[Opening PROVIDED RECORDS section]

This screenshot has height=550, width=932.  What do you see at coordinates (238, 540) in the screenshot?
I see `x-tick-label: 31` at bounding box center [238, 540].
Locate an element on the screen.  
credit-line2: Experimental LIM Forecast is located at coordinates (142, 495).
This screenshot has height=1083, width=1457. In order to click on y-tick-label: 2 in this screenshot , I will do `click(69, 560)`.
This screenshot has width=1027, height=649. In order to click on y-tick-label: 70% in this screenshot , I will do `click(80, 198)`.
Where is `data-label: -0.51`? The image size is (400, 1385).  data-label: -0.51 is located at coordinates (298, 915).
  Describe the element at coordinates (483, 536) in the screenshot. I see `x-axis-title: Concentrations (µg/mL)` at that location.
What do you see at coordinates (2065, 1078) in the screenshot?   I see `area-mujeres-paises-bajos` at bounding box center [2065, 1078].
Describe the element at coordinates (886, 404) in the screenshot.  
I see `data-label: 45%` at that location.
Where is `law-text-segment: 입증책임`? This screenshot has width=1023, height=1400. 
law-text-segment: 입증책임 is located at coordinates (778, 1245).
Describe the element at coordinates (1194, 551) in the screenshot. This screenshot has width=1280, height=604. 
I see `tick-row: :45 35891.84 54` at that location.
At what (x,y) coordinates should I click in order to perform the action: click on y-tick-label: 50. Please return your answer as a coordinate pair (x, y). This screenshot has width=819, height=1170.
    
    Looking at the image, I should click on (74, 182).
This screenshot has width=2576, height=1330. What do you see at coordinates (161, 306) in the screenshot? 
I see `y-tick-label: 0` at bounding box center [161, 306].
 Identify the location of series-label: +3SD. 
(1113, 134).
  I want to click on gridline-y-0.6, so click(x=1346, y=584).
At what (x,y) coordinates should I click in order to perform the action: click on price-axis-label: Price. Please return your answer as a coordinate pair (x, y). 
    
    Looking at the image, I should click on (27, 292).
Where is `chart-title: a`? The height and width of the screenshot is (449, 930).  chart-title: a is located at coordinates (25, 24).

[Closing PROVIDED RECORDS section]

# REQUIRED WORK
Please rewrite all the items above with "Where is" changed to "Where can I find" and everything else left as it is.

# EXERCISE ANSWER
This screenshot has height=550, width=932.  What do you see at coordinates (238, 540) in the screenshot?
I see `x-tick-label: 31` at bounding box center [238, 540].
Locate an element on the screen.  
credit-line2: Experimental LIM Forecast is located at coordinates (142, 495).
This screenshot has height=1083, width=1457. In order to click on y-tick-label: 2 in this screenshot , I will do `click(69, 560)`.
This screenshot has width=1027, height=649. In order to click on y-tick-label: 70% in this screenshot , I will do `click(80, 198)`.
Where can I find `data-label: -0.51`? The image size is (400, 1385).  data-label: -0.51 is located at coordinates (298, 915).
  Describe the element at coordinates (483, 536) in the screenshot. I see `x-axis-title: Concentrations (µg/mL)` at that location.
What do you see at coordinates (2065, 1078) in the screenshot?   I see `area-mujeres-paises-bajos` at bounding box center [2065, 1078].
Describe the element at coordinates (886, 404) in the screenshot.  
I see `data-label: 45%` at that location.
Where can I find `law-text-segment: 입증책임`? This screenshot has width=1023, height=1400. 
law-text-segment: 입증책임 is located at coordinates (778, 1245).
Describe the element at coordinates (1194, 551) in the screenshot. This screenshot has width=1280, height=604. 
I see `tick-row: :45 35891.84 54` at that location.
At what (x,y) coordinates should I click in order to perform the action: click on y-tick-label: 50. Please return your answer as a coordinate pair (x, y). This screenshot has width=819, height=1170.
    
    Looking at the image, I should click on (74, 182).
This screenshot has width=2576, height=1330. What do you see at coordinates (161, 306) in the screenshot? 
I see `y-tick-label: 0` at bounding box center [161, 306].
 Identify the location of series-label: +3SD. 
(1113, 134).
  I want to click on gridline-y-0.6, so click(x=1346, y=584).
At what (x,y) coordinates should I click in order to perform the action: click on price-axis-label: Price. Please return your answer as a coordinate pair (x, y). 
    
    Looking at the image, I should click on (27, 292).
Where can I find `chart-title: a`? The height and width of the screenshot is (449, 930).  chart-title: a is located at coordinates (25, 24).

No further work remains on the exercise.